— Start of LISTING —

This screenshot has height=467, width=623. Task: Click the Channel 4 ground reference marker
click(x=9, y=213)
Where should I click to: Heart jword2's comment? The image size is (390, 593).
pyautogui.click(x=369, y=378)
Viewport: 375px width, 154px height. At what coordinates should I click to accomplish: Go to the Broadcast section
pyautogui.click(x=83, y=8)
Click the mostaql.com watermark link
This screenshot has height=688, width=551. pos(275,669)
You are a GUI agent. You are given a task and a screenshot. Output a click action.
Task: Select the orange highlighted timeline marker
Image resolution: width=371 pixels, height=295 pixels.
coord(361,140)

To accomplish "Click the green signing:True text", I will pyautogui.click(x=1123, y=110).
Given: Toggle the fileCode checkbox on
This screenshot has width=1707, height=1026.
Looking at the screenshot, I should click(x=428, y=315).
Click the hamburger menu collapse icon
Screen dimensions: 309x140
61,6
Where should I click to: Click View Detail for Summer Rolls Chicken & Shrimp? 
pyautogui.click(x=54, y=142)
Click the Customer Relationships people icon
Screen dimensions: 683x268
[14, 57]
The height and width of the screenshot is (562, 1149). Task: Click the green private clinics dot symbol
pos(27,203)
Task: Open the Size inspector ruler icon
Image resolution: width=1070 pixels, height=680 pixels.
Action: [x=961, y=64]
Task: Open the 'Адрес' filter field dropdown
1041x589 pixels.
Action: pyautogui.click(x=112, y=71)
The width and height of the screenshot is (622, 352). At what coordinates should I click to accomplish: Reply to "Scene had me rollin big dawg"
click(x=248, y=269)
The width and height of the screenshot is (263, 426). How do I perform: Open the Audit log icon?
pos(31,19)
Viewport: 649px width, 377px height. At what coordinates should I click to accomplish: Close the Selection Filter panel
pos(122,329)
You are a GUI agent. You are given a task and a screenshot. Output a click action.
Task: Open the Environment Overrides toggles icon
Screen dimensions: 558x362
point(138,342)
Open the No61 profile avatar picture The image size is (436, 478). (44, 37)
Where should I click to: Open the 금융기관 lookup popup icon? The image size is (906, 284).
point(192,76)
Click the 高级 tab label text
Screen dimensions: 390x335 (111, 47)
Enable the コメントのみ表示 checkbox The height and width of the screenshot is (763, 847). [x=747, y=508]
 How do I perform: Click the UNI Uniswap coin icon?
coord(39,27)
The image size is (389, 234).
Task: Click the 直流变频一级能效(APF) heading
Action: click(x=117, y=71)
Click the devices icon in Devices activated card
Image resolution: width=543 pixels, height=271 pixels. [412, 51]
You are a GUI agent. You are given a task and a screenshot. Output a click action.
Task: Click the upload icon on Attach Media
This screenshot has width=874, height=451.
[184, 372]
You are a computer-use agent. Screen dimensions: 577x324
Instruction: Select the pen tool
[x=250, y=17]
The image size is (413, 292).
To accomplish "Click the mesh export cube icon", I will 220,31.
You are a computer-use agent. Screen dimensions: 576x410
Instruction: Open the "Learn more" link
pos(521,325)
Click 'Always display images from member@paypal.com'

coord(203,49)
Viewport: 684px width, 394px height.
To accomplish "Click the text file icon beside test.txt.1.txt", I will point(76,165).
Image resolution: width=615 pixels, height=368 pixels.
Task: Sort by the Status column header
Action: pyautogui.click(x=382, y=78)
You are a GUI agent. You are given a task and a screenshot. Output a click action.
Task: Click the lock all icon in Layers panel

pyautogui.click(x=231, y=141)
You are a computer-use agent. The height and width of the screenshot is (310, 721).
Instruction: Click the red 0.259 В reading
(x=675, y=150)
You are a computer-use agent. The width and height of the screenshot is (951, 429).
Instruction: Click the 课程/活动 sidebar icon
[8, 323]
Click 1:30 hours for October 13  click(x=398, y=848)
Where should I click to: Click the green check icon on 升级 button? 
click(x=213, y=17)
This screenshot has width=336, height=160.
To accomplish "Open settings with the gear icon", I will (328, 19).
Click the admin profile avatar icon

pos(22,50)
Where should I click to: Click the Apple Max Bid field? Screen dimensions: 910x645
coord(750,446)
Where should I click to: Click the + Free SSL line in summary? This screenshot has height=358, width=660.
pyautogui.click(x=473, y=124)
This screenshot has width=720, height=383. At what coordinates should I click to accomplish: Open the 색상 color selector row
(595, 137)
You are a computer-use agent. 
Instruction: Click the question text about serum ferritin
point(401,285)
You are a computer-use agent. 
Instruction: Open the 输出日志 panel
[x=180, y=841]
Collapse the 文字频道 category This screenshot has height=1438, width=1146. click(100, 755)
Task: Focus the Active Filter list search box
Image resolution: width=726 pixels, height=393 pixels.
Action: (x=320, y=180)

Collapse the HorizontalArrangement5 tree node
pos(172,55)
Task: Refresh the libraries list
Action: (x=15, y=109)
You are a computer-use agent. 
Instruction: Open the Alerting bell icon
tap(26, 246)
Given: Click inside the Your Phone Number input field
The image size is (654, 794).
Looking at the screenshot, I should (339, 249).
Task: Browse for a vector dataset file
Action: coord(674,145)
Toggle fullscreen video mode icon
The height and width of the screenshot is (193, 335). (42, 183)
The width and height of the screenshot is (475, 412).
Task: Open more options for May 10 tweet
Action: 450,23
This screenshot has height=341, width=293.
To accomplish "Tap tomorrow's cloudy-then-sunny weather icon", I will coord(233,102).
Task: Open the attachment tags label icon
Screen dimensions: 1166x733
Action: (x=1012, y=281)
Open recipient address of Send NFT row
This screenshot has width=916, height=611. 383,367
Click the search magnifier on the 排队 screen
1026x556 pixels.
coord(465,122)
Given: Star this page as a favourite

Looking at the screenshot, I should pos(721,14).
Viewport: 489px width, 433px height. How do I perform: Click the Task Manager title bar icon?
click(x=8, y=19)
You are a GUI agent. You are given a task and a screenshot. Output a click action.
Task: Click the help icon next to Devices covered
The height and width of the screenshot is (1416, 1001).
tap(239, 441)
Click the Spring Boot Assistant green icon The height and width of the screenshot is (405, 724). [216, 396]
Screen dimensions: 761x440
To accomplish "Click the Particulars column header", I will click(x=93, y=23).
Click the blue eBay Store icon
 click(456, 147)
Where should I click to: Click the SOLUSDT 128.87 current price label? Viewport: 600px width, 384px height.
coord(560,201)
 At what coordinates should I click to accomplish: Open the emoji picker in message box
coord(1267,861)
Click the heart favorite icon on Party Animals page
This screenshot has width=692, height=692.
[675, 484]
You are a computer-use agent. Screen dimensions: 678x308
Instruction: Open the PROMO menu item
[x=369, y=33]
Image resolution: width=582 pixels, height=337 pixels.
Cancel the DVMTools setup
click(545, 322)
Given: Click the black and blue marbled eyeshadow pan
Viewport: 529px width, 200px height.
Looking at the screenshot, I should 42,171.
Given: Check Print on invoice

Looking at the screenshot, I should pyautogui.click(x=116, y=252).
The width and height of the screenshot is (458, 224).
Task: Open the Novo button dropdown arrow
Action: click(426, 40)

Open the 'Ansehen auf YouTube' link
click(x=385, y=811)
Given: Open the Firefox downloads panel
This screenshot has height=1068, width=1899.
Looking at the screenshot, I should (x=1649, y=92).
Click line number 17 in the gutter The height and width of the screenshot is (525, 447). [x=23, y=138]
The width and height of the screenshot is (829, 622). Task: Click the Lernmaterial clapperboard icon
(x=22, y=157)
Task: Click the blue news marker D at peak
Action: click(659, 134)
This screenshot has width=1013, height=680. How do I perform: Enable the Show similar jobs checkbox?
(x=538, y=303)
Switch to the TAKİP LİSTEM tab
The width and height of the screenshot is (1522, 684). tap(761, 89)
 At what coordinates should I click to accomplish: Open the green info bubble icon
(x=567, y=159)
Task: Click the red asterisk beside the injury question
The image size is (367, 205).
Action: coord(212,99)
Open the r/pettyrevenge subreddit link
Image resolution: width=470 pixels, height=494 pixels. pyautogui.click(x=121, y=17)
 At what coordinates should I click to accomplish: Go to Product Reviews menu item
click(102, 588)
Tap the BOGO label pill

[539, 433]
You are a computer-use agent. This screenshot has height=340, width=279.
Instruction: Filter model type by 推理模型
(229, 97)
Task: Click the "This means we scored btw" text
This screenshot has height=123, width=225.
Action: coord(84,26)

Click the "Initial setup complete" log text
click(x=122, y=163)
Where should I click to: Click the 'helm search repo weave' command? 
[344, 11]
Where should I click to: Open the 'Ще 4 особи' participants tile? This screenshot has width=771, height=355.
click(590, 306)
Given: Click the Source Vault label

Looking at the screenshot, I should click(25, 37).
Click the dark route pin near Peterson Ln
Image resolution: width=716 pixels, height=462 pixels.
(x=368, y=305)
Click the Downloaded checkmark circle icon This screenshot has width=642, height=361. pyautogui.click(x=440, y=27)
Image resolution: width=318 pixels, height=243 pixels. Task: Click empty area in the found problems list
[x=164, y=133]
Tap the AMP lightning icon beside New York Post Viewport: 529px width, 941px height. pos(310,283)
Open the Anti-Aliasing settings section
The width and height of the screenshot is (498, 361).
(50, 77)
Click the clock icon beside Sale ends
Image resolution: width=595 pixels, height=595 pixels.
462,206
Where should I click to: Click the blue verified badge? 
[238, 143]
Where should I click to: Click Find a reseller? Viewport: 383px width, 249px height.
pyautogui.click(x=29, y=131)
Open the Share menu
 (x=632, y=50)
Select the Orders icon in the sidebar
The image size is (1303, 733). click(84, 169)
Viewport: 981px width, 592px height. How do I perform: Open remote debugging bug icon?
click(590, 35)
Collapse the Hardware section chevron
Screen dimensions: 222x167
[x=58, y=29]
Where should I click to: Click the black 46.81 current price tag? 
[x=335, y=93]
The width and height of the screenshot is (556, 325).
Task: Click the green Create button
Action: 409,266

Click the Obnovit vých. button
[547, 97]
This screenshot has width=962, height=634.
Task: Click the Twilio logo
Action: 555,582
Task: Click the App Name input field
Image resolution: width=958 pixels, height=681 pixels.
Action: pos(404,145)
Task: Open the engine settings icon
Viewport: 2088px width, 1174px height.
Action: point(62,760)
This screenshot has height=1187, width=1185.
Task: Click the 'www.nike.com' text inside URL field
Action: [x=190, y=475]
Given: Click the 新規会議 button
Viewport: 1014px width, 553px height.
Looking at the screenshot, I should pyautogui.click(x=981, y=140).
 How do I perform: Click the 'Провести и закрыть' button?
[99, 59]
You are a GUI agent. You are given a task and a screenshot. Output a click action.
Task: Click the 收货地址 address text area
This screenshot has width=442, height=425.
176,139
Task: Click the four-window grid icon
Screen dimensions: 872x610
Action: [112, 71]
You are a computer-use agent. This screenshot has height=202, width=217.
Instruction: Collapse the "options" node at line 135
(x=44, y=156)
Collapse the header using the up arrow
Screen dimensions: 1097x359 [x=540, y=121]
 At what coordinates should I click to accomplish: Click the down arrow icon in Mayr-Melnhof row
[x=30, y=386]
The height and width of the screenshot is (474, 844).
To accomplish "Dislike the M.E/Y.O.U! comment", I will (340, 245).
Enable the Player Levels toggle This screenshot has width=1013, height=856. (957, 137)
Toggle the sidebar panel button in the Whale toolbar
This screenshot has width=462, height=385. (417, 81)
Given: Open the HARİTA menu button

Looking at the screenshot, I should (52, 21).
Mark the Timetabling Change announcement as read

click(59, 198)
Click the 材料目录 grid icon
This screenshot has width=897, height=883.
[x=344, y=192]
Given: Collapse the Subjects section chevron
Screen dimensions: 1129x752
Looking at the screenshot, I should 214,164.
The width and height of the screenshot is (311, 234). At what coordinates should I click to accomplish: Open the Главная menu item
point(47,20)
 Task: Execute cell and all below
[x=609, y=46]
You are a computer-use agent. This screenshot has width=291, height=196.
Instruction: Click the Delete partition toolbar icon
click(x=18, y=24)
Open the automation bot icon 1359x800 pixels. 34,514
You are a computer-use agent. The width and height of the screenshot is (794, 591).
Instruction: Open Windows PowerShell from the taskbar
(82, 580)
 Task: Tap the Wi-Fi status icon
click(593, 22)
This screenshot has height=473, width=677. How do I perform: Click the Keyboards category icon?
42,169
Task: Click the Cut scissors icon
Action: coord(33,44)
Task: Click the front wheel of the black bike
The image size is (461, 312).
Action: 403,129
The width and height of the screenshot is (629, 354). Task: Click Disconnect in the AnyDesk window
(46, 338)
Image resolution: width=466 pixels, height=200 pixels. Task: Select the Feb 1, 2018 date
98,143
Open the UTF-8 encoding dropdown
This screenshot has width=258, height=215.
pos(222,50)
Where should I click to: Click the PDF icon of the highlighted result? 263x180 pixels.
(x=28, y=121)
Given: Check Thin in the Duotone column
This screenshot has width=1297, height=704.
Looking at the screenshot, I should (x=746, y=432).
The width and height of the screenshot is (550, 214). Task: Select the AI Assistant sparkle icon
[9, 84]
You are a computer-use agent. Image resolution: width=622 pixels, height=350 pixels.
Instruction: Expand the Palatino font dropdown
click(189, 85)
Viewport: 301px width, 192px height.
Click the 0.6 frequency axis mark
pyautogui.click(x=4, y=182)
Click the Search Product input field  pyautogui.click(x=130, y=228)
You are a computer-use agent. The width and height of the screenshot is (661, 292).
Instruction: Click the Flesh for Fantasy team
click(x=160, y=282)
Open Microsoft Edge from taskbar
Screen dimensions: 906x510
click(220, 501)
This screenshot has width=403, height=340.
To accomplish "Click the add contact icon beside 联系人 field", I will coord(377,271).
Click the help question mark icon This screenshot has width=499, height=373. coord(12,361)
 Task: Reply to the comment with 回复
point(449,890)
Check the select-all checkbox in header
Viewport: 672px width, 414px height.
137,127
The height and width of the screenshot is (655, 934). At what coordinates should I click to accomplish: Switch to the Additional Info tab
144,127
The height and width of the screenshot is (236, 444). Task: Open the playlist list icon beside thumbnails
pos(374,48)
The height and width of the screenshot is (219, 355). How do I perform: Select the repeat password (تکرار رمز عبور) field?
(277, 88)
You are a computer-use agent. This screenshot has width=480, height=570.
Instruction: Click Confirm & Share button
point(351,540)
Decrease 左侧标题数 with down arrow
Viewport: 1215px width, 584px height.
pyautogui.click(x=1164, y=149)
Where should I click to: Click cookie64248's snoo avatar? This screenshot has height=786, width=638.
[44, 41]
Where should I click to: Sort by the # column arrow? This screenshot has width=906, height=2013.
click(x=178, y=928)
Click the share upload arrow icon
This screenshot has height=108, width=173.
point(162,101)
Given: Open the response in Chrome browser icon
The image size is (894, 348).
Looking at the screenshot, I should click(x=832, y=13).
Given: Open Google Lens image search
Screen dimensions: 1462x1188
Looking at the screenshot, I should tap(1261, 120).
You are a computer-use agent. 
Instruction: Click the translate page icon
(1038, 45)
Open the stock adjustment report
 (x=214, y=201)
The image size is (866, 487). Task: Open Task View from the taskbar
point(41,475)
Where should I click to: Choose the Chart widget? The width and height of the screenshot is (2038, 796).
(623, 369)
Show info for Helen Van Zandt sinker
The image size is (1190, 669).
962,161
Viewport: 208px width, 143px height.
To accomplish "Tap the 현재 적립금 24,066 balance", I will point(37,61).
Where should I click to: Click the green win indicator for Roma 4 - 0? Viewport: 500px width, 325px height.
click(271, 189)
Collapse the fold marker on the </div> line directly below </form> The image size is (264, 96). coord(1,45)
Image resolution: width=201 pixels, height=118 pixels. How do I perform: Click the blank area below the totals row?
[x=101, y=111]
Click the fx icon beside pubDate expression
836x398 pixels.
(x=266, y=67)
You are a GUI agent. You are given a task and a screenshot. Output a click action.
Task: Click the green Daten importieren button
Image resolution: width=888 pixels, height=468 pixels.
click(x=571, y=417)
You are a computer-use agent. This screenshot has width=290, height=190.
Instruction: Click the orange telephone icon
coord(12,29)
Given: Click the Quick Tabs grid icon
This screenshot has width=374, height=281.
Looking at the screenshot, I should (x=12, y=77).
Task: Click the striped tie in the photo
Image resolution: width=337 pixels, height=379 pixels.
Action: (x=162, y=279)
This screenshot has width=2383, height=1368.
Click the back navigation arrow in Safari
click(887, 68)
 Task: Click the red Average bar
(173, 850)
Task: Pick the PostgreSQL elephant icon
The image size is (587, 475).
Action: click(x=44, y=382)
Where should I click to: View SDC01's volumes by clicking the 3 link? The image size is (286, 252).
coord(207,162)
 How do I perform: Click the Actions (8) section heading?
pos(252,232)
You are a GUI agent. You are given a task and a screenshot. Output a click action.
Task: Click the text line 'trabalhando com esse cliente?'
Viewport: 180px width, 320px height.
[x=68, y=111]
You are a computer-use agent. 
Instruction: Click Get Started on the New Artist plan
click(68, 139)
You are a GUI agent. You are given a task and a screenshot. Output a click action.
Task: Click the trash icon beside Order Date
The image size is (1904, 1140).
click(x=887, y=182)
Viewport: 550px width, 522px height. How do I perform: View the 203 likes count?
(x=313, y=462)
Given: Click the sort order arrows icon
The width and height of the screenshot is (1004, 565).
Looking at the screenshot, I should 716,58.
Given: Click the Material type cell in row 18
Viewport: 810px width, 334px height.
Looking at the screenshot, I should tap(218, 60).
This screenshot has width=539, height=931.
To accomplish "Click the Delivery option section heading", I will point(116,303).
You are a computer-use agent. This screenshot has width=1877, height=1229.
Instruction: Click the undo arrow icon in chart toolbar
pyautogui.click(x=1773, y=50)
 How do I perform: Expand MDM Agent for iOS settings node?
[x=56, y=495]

— End of LISTING —

▸ BRIEF
Copy the rows verbatim, from the line with "This screenshot has height=473, width=677." up to and including the line with "click(189, 85)".

▸ SOLUTION
This screenshot has height=473, width=677. How do I perform: Click the Keyboards category icon?
42,169
Task: Click the Cut scissors icon
Action: coord(33,44)
Task: Click the front wheel of the black bike
The image size is (461, 312).
Action: 403,129
The width and height of the screenshot is (629, 354). Task: Click Disconnect in the AnyDesk window
(46, 338)
Image resolution: width=466 pixels, height=200 pixels. Task: Select the Feb 1, 2018 date
98,143
Open the UTF-8 encoding dropdown
This screenshot has width=258, height=215.
pos(222,50)
Where should I click to: Click the PDF icon of the highlighted result? 263x180 pixels.
(x=28, y=121)
Given: Check Thin in the Duotone column
This screenshot has width=1297, height=704.
Looking at the screenshot, I should (x=746, y=432).
The width and height of the screenshot is (550, 214). Task: Select the AI Assistant sparkle icon
[9, 84]
You are a computer-use agent. Image resolution: width=622 pixels, height=350 pixels.
Instruction: Expand the Palatino font dropdown
click(189, 85)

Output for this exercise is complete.